As he spoke he held his empty hand out as a gun pointing at her. His hand was extended directly in front of his chest. The bullet that day in the tunnel had been meant for his heart.

“I guess I just want you to know that I know how lucky I was with you tonight.”

He nodded and then turned and went down the steps.

17

 

D
EATH investigation is a pursuit with countless dead ends, obstacles and colossal chunks of wasted time and effort. Bosch knew this every day of his existence as a cop but was reminded of it once again when he got to the homicide table shortly before noon Monday and found his morning’s time and effort had most likely been wasted while a brand-new obstacle awaited him.

The homicide squad had the area at the rear corner of the detective bureau. The squad consisted of three teams of three. Each team had a table consisting of the three detectives’ desks pushed together, two facing each other, the third along one side. Sitting at Bosch’s table, in the slot left vacant by Kiz Rider’s departure, was a young woman in a business suit. She had dark hair and even darker eyes. They were eyes sharp enough to peel a walnut and they held on Bosch his whole way through the squad room.

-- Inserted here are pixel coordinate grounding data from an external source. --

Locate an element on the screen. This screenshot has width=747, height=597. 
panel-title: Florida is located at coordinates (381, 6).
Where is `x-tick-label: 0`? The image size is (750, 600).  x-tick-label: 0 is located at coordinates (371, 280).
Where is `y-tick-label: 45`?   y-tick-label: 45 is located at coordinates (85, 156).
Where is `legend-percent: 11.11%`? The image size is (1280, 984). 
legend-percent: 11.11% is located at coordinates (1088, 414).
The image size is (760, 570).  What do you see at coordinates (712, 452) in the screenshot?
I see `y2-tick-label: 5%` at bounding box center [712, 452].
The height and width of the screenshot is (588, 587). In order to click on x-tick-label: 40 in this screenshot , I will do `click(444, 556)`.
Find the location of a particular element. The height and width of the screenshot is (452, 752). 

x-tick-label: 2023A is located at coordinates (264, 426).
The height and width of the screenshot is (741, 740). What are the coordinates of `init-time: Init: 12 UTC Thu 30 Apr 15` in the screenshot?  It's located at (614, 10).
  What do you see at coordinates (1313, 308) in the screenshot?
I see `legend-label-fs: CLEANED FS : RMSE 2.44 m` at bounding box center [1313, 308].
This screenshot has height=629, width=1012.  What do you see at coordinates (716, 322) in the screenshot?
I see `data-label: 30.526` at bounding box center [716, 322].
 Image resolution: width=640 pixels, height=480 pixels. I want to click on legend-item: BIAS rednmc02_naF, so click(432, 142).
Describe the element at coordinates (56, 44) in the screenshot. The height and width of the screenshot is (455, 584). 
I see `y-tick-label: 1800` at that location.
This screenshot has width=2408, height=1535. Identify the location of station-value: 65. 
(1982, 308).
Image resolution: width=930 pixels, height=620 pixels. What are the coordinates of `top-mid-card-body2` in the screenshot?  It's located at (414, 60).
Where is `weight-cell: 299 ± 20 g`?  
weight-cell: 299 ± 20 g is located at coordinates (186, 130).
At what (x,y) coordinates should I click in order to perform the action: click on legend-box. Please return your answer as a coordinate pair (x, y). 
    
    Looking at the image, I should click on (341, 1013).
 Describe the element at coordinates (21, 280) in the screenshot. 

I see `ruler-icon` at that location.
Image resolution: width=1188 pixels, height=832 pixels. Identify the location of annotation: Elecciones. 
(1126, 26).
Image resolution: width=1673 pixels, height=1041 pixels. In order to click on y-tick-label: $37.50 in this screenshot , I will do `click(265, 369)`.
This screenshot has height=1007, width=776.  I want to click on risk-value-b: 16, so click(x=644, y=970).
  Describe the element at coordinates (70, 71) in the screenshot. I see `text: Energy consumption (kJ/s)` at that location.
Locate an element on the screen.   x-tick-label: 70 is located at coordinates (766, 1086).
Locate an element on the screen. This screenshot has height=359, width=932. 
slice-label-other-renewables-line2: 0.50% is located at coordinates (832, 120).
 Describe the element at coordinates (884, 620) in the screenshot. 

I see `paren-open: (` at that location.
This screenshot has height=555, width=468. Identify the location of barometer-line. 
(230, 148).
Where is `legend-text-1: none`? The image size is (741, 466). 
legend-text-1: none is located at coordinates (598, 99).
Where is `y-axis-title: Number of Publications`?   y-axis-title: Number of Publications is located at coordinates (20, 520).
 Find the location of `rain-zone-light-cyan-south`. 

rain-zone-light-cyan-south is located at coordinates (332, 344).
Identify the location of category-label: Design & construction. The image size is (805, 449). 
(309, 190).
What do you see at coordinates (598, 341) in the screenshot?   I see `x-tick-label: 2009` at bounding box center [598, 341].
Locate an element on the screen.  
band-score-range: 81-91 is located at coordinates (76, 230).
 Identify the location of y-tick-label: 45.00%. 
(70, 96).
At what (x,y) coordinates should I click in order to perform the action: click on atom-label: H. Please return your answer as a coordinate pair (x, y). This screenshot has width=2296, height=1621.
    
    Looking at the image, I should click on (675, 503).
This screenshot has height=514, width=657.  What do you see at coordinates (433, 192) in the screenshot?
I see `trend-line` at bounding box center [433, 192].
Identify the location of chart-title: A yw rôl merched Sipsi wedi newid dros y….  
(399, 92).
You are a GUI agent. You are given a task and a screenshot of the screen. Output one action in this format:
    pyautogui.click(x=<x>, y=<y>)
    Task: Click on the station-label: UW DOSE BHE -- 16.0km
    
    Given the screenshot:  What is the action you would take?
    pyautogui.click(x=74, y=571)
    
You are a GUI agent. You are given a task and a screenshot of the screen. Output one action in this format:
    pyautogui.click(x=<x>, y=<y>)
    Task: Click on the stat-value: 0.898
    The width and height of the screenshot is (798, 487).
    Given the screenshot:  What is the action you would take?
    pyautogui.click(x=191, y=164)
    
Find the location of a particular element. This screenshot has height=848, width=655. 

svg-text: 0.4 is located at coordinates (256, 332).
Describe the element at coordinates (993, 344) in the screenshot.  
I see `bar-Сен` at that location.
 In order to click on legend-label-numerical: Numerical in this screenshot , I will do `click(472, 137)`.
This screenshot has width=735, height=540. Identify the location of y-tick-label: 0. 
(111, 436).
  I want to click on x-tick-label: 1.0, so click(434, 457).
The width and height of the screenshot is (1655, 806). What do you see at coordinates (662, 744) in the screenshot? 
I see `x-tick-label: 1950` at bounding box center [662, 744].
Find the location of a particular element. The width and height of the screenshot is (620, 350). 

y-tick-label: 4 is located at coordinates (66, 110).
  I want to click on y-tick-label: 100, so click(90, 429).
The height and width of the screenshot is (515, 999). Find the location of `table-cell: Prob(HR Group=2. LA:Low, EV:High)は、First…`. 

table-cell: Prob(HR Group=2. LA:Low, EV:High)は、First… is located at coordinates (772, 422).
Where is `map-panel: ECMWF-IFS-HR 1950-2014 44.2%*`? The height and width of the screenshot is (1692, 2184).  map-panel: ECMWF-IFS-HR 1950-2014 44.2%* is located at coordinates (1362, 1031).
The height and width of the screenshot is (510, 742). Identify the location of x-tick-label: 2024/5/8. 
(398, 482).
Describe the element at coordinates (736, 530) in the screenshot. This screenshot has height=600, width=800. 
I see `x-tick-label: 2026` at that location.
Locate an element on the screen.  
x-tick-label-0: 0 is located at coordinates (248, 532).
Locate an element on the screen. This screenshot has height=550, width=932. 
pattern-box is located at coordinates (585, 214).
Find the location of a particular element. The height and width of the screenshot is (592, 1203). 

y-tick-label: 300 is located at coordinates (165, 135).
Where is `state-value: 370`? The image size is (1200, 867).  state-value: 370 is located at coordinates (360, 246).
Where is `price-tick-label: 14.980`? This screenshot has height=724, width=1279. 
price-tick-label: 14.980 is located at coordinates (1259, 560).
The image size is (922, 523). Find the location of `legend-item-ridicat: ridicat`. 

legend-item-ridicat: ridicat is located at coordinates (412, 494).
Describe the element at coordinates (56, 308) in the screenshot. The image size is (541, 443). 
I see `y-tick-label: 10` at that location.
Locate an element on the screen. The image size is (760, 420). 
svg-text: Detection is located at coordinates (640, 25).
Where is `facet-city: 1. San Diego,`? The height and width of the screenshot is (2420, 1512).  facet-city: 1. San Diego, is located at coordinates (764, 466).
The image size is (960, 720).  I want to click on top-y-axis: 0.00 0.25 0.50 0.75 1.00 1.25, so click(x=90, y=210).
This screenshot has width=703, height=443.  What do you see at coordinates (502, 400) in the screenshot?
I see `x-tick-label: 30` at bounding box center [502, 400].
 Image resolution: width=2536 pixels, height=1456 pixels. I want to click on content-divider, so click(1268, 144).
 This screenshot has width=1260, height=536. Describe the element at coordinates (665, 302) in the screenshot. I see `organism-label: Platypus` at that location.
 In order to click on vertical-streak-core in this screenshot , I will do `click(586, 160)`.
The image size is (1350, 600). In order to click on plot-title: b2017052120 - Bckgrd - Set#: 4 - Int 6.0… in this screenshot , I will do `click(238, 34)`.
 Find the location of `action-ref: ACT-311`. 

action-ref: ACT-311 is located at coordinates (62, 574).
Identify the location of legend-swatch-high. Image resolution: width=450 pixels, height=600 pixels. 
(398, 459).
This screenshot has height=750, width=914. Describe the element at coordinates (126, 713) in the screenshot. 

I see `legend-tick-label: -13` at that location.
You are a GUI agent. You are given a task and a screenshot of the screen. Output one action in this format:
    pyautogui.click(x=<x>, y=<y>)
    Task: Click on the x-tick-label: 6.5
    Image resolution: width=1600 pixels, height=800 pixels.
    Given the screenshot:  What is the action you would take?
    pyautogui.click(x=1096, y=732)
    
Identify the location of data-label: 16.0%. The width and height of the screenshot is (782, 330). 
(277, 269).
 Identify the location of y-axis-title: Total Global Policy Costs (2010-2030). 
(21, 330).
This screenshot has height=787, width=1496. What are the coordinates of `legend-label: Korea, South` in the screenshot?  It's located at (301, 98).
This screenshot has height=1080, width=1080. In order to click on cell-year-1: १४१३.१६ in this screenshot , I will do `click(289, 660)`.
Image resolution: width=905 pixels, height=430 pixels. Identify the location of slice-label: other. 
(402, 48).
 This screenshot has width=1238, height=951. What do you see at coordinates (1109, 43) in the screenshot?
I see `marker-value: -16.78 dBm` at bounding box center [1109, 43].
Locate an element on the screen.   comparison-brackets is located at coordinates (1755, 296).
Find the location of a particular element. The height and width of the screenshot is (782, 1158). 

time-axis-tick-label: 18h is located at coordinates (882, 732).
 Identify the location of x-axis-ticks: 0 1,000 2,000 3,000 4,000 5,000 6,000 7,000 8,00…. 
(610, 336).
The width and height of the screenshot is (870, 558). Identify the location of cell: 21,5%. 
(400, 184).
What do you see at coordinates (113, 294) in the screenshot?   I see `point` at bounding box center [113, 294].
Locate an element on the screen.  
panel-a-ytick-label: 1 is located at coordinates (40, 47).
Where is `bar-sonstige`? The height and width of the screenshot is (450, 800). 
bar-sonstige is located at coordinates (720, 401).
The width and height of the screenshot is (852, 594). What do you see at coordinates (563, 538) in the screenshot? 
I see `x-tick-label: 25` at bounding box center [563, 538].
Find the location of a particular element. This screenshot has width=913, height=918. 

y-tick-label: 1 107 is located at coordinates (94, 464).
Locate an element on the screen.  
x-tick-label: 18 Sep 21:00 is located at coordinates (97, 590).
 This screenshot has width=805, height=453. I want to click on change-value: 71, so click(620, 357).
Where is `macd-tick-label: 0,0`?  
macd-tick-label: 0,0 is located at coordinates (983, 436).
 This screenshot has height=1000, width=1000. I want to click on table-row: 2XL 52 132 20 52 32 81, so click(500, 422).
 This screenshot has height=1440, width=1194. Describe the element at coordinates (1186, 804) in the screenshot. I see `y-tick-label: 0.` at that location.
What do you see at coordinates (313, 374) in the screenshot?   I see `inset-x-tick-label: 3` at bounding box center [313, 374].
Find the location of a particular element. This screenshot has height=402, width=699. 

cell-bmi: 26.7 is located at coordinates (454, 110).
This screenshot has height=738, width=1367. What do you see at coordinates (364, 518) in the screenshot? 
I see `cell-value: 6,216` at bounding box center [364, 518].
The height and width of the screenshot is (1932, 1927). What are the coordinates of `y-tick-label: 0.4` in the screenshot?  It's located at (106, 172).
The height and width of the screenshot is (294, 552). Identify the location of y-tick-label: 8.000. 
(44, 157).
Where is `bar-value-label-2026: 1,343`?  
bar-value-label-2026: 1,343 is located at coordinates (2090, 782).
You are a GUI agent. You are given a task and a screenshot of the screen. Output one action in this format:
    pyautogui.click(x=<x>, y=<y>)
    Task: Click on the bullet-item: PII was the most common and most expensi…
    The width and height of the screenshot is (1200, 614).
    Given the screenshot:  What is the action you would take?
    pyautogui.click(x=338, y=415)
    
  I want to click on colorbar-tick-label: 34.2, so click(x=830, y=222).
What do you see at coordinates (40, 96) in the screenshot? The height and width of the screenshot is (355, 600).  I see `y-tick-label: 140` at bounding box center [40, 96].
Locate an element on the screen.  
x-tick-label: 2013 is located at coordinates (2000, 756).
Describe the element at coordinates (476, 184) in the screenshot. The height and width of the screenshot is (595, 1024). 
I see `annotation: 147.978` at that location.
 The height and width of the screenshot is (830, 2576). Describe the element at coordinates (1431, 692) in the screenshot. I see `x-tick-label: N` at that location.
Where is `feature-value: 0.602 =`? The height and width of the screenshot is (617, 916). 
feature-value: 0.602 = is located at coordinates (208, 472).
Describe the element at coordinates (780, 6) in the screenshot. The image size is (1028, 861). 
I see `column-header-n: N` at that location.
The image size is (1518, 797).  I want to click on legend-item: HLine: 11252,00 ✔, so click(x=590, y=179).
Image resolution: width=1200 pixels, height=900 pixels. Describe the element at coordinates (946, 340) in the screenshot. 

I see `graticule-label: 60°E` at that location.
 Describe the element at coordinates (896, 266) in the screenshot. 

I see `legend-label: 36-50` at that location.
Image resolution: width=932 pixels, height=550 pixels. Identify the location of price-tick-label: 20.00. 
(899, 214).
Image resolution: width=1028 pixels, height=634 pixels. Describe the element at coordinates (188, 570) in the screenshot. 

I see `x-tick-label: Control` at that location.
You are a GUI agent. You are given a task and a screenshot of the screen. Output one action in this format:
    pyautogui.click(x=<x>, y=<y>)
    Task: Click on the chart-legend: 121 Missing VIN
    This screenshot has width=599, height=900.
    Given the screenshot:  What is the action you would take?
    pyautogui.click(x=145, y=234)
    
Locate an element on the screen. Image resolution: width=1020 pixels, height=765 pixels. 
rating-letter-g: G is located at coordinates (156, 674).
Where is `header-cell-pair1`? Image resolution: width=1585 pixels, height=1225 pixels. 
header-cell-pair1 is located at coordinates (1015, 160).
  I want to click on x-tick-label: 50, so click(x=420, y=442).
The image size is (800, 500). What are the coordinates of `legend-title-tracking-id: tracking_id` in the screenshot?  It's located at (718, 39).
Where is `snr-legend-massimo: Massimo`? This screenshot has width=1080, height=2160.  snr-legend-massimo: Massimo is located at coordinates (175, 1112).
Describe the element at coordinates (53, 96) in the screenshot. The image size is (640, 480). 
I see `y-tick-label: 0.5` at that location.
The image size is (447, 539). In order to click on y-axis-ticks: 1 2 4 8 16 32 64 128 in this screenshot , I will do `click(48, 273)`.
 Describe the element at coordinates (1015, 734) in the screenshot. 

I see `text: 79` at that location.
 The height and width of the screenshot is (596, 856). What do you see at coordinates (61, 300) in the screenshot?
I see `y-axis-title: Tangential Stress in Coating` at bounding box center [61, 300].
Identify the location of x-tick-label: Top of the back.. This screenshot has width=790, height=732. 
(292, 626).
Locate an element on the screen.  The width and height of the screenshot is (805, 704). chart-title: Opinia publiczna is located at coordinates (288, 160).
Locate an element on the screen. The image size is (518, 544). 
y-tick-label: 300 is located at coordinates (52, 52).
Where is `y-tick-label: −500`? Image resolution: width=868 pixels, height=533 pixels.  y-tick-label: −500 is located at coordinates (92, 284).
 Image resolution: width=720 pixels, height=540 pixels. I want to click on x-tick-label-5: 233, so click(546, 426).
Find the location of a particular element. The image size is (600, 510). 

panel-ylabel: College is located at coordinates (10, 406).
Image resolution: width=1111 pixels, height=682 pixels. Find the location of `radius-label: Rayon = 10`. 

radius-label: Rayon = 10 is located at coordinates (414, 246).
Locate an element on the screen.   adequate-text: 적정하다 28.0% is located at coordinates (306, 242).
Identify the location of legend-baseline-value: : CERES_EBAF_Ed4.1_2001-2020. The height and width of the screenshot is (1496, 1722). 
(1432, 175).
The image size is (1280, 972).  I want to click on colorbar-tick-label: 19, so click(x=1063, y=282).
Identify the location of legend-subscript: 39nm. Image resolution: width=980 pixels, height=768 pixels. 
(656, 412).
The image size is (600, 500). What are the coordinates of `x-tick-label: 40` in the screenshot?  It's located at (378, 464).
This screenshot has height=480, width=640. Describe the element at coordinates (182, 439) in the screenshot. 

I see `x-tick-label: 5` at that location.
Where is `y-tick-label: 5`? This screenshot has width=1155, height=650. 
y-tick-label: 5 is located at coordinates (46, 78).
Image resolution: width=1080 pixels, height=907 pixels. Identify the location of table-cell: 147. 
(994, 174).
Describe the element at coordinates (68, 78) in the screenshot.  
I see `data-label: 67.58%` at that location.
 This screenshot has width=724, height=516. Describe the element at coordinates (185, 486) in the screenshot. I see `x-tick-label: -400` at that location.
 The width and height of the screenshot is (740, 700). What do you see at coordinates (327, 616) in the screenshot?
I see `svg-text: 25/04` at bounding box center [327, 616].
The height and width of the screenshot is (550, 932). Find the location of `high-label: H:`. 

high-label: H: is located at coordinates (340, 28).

“Can I help you?” he asked when he got to the table.

“Harry Bosch?”

“That’s me.”

“Detective Carol Bradley, IAD. I need to take a statement from you.”

Bosch looked around. There were several people in the squad room trying to act busy while surreptitiously watching.

“Statement about what?”

“Deputy Chief Irving asked our division to determine if the criminal record of Nicholas Trent was improperly divulged to the media.”

Bosch still hadn’t sat down. He put his hands on the top of his chair and stood behind it. He shook his head.

“I think it’s pretty safe to assume it was improperly divulged.”

“Then I need to find out who did it.”

Bosch nodded.

“I’m trying to run an investigation here and all anybody cares about is—”

“Look, I know you think it’s bullshit. And I may think it’s bullshit. But I’ve got the order. So let’s go into one of the rooms and put your story on tape. It won’t take long. And then you can go back to your investigation.”

Bosch put his briefcase on the table and opened it. He took out his tape recorder. He had remembered it while driving around all morning delivering search warrants at the local hospitals.

“Speaking of tape, why don’t you take this into one of the rooms and listen to it first? I had it on last night. It should end my involvement in this pretty quick.”

She hesitantly took the recorder, and Bosch pointed to the hallway that led to the three interview rooms.

“I’m still going to need to—”

“Fine. Listen to the tape, then we’ll talk.”

“Your partner, too.”

“He should be in anytime now.”

Bradley went down the hall with the recorder. Bosch finally sat down and didn’t bother to look at any of the other detectives.

It wasn’t even noon but he felt exhausted. He had spent the morning waiting for a judge in Van Nuys to sign the search warrants for medical records and then driving across the city delivering them to the legal offices of nineteen different hospitals. Edgar had taken ten of the warrants and headed off on his own. With fewer to deliver, he was then going downtown to conduct record searches on Nicholas Trent’s criminal background and to check the reverse directories and property records for Wonderland Avenue.